Indeed, delegates acknowledged the risk of returning to previous driver shortages unless more efforts are made to improve the recruitment and retention of drivers and build a more sustainable workforce. These could include employers and employees routinely agreeing job development plans, setting down training needs and company expectations, which could be periodically reviewed.

Seminar participants stressed that image campaigns, such as the Danish initiative ‘Keeping Denmark Going’ were vital to provide potential drivers and the wider public with a more accurate perception of the contribution of road transport to the economy and society, as well as employment opportunities available to ambitious and well qualified drivers entering the sector.

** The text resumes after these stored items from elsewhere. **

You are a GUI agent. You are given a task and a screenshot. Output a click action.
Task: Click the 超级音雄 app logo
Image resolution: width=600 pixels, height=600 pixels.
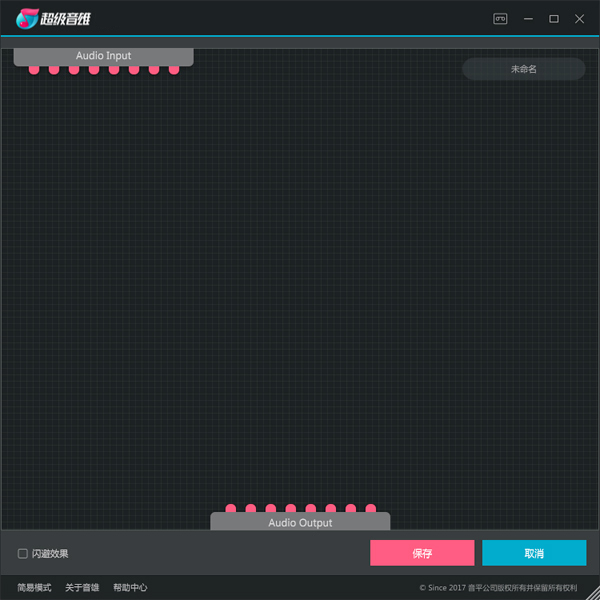click(53, 18)
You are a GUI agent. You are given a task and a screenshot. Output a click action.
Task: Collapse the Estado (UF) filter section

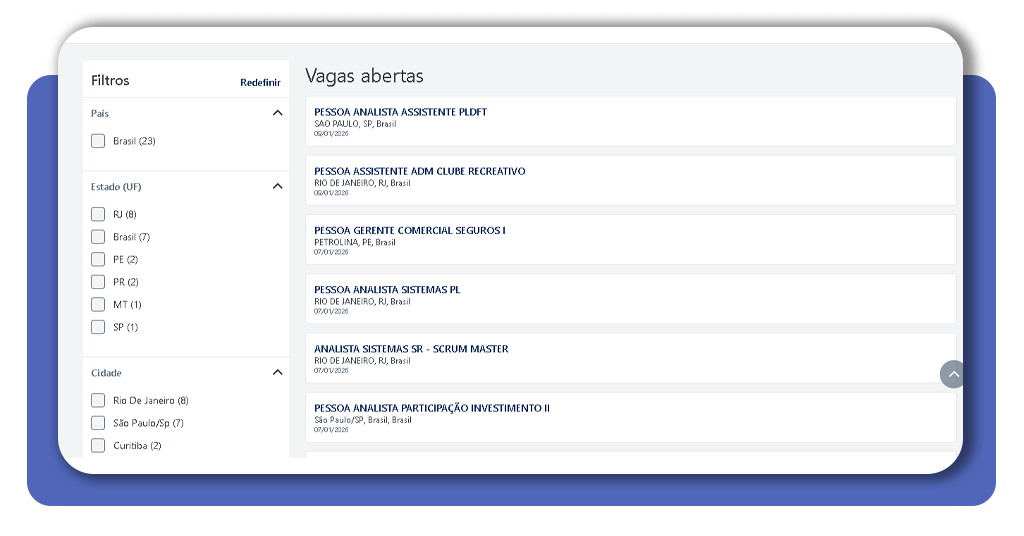click(277, 186)
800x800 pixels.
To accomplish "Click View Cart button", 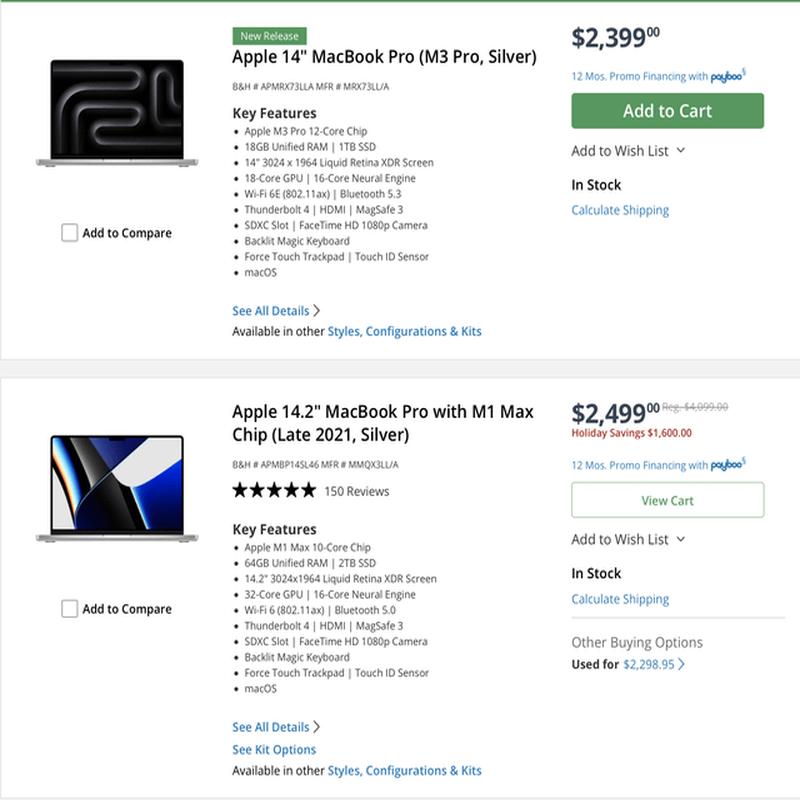I will [667, 500].
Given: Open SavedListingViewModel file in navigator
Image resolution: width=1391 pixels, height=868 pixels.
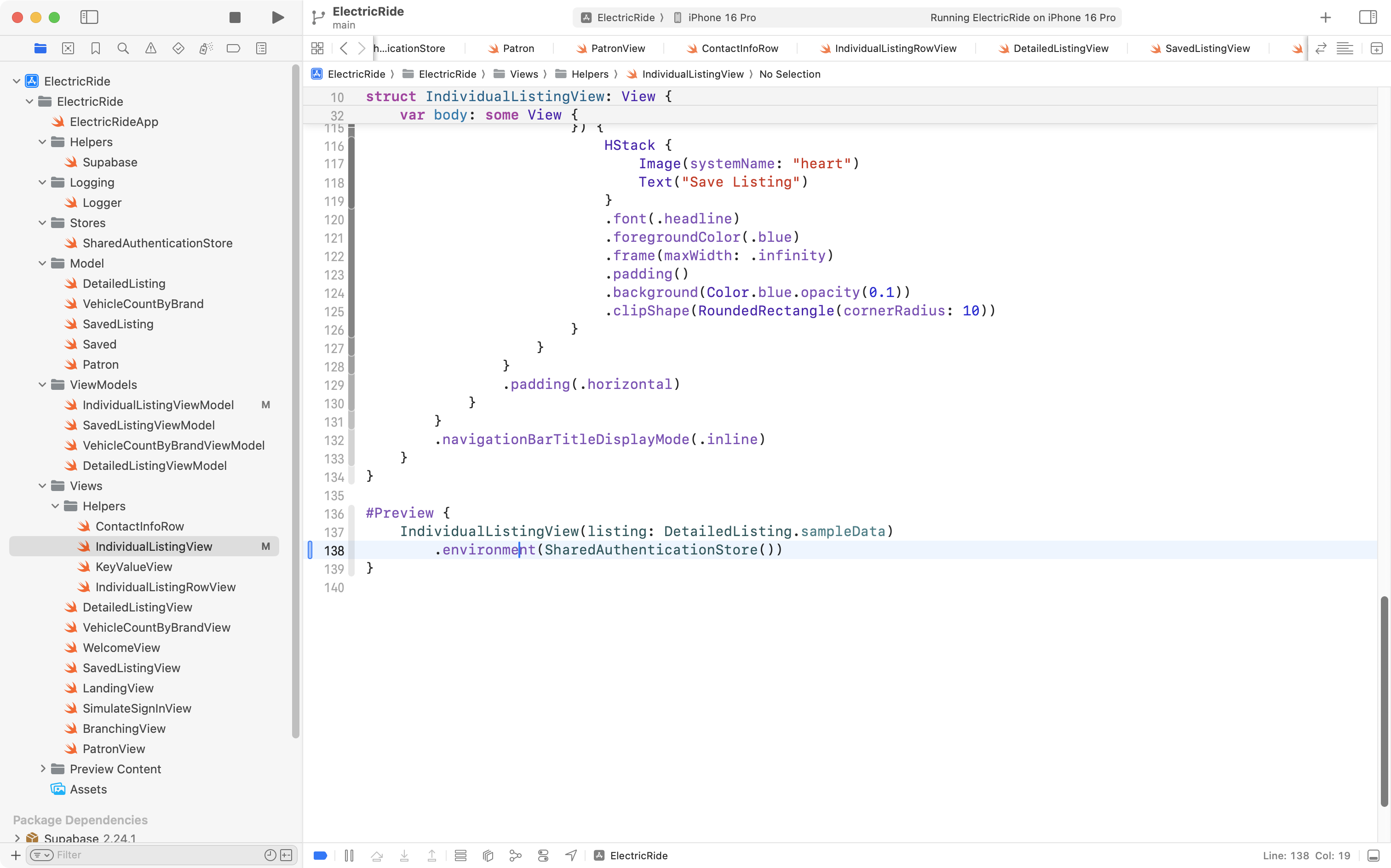Looking at the screenshot, I should [148, 425].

President of the IRU Commission on Social Affairs, Georges Causse, stressed the importance of skills for both recruitment and retention of drivers: “A new recruitment and training culture based on the acquisition of skills must be developed within the road transport industry, to attract newcomers to the profession. Such a focus on skills is a win-win situation for companies and drivers alike because in a globalised economy, it does not matter whether a company is large or small, but to remain competitive it is the quality of the services that counts. Nothing can improve quality like proper training, and nothing will help retain drivers like skills development enabling them to be the best in their field”.

Participants concluded that enhanced skills and training will also significantly contribute to achieving the industry’s goal of further improving road safety and reducing its carbon footprint through fuel-efficient driving, while providing genuine career development perspectives that will in turn raise the level of professional satisfaction and pride amongst drivers.